• Texto fornecido
- - - - - - -
A rádio-escola nunca saiu do papel, mas a discoteca se tornou um dos legados duradouros do período de Mário como gestor público. 

A Discoteca Oneyda Alvarenga — batizada com o nome da discípula e amiga de Mário que administrou a instituição desde o início até se aposentar, em 1968 tem cerca de 72 mil discos (45 mil de 78 rotações e 27 mil LPs), 62 mil partituras e 5 mil periódicos relacionados à música, além do material coletado pela Missão de Pesquisas Folclóricas, coordenada por Mário na década de 1930. É uma das poucas existentes no Brasil, junto com a Discoteca Pública Natho Henn de Porto Alegre, e o Arquivo Nirez de Fortaleza.

Outro espaço relevante do Centro Cultural São Paulo é a Biblioteca Pública Municipal Louis Braille.

Planejada e equipada para atender pessoas com deficiência visual, reúne cerca de cinco mil títulos, entre livros em braille e audiolivros, além de computadores e scanners com programas específicos para a acessibilidade de deficientes visuais.
- - - - - - -
(Itens de um conjunto de dados)
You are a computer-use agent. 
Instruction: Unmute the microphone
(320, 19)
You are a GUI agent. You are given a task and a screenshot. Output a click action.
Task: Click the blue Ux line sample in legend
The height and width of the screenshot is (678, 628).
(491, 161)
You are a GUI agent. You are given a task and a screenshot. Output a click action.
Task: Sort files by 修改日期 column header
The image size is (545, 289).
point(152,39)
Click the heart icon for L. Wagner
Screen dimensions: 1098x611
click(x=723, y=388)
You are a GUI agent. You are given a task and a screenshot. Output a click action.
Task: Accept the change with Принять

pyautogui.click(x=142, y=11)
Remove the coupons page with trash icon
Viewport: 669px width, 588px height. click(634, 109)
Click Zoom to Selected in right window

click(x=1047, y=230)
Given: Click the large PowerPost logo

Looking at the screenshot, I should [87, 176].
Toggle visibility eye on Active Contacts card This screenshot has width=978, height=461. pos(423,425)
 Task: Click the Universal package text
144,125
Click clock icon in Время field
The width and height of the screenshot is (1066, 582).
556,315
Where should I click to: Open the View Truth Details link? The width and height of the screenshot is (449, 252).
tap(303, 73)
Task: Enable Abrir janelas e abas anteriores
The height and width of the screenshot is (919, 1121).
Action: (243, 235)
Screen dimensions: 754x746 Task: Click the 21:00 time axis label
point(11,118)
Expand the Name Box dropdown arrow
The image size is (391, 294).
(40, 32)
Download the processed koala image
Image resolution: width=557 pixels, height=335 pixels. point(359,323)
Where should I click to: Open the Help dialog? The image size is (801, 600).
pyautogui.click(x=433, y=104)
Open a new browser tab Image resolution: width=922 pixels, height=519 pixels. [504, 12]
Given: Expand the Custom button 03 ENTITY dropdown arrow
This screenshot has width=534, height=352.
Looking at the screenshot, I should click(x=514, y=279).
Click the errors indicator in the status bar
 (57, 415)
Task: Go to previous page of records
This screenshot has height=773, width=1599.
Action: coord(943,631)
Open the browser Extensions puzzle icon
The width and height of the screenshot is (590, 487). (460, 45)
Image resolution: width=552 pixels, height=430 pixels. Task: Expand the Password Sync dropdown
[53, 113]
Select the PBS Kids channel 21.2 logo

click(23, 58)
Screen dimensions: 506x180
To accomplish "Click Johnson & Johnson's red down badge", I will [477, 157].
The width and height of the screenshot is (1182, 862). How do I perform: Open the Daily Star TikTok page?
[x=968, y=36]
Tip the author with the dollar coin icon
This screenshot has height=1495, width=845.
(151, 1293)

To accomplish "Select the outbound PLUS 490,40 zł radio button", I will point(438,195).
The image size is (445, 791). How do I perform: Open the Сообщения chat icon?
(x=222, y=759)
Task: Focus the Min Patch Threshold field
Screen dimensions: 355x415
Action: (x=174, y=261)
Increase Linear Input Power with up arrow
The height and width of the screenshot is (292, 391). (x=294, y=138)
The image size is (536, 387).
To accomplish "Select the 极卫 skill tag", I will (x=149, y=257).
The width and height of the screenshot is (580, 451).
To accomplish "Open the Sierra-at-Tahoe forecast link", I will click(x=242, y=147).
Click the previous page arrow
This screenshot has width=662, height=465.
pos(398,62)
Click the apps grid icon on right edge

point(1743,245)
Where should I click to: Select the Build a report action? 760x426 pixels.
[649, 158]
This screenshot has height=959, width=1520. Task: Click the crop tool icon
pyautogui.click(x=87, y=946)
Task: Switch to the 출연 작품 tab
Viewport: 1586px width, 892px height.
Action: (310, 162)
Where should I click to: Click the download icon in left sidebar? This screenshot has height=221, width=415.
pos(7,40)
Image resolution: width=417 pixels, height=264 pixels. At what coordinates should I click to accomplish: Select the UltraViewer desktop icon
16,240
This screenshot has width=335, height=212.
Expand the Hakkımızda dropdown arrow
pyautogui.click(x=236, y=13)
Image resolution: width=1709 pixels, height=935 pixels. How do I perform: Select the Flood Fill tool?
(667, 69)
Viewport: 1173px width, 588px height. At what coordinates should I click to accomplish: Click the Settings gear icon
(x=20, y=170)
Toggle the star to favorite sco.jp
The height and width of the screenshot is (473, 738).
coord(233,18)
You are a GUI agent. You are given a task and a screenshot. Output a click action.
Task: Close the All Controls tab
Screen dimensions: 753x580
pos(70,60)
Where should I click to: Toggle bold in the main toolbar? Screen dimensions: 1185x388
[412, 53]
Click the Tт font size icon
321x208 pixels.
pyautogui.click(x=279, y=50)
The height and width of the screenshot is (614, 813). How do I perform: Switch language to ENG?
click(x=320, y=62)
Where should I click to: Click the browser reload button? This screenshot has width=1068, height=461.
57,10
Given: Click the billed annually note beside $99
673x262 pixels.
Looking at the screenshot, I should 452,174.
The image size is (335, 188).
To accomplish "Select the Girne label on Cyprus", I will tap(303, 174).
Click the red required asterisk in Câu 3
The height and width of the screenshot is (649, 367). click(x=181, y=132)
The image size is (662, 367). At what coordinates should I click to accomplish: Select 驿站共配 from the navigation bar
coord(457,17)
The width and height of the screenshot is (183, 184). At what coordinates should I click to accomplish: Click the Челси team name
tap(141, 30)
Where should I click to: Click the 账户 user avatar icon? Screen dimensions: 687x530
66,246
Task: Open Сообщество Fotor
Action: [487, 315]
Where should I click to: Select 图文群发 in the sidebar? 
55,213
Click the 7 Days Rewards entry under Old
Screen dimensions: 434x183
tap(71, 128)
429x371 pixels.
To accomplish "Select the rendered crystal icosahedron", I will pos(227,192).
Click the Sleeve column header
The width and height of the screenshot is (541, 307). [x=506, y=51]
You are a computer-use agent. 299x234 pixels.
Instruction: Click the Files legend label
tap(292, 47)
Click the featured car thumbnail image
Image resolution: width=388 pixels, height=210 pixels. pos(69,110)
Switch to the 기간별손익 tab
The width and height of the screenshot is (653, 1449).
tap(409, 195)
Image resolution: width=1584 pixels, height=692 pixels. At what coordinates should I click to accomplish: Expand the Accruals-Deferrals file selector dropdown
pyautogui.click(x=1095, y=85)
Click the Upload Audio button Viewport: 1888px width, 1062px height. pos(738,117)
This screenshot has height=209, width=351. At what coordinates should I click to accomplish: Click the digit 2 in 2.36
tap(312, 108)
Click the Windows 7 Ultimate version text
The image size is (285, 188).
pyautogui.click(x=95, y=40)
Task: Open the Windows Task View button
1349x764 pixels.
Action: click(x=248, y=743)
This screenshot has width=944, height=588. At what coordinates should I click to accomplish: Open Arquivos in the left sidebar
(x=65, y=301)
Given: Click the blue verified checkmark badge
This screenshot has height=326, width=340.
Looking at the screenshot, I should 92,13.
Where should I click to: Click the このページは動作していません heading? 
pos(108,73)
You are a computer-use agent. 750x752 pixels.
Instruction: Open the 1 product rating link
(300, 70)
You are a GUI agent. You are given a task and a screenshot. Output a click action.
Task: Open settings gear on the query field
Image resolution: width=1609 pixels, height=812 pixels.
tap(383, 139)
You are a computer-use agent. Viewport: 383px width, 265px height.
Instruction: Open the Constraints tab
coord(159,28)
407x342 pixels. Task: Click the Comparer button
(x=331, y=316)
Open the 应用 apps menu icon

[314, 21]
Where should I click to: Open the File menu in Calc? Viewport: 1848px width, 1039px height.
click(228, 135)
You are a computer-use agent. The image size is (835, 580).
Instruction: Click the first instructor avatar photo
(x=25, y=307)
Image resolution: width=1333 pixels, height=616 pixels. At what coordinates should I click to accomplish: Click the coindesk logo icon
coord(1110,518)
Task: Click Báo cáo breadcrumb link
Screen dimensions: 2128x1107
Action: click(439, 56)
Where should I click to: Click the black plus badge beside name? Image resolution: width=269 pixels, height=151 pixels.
- - - - - - -
• Tarefas do exercício
1: De acordo com o texto fornecido, quantos títulos reúne a Biblioteca Pública Municipal Louis Braille?
2: Formate como lista numerada as linhas dos registros que vão da linha que contém "Image resolution: width=1584" até o final dos registros, ambas inclusive, omitindo as linhas em branco.

• Respostas por tarefa
1: Cerca de cinco mil títulos, entre livros em braille e audiolivros.

2:
1. Image resolution: width=1584 pixels, height=692 pixels. At what coordinates should I click to accomplish: Expand the Accruals-Deferrals file selector dropdown
2. pyautogui.click(x=1095, y=85)
3. Click the Upload Audio button Viewport: 1888px width, 1062px height. pos(738,117)
4. This screenshot has height=209, width=351. At what coordinates should I click to accomplish: Click the digit 2 in 2.36
5. tap(312, 108)
6. Click the Windows 7 Ultimate version text
7. The image size is (285, 188).
8. pyautogui.click(x=95, y=40)
9. Task: Open the Windows Task View button
10. 1349x764 pixels.
11. Action: click(x=248, y=743)
12. This screenshot has width=944, height=588. At what coordinates should I click to accomplish: Open Arquivos in the left sidebar
13. (x=65, y=301)
14. Given: Click the blue verified checkmark badge
15. This screenshot has height=326, width=340.
16. Looking at the screenshot, I should 92,13.
17. Where should I click to: Click the このページは動作していません heading? 
18. pos(108,73)
19. You are a computer-use agent. 750x752 pixels.
20. Instruction: Open the 1 product rating link
21. (300, 70)
22. You are a GUI agent. You are given a task and a screenshot. Output a click action.
23. Task: Open settings gear on the query field
24. Image resolution: width=1609 pixels, height=812 pixels.
25. tap(383, 139)
26. You are a computer-use agent. Viewport: 383px width, 265px height.
27. Instruction: Open the Constraints tab
28. coord(159,28)
29. 407x342 pixels. Task: Click the Comparer button
30. (x=331, y=316)
31. Open the 应用 apps menu icon
32. [314, 21]
33. Where should I click to: Open the File menu in Calc? Viewport: 1848px width, 1039px height.
34. click(228, 135)
35. You are a computer-use agent. The image size is (835, 580).
36. Instruction: Click the first instructor avatar photo
37. (x=25, y=307)
38. Image resolution: width=1333 pixels, height=616 pixels. At what coordinates should I click to accomplish: Click the coindesk logo icon
39. coord(1110,518)
40. Task: Click Báo cáo breadcrumb link
41. Screen dimensions: 2128x1107
42. Action: click(439, 56)
43. Where should I click to: Click the black plus badge beside name? Image resolution: width=269 pixels, height=151 pixels.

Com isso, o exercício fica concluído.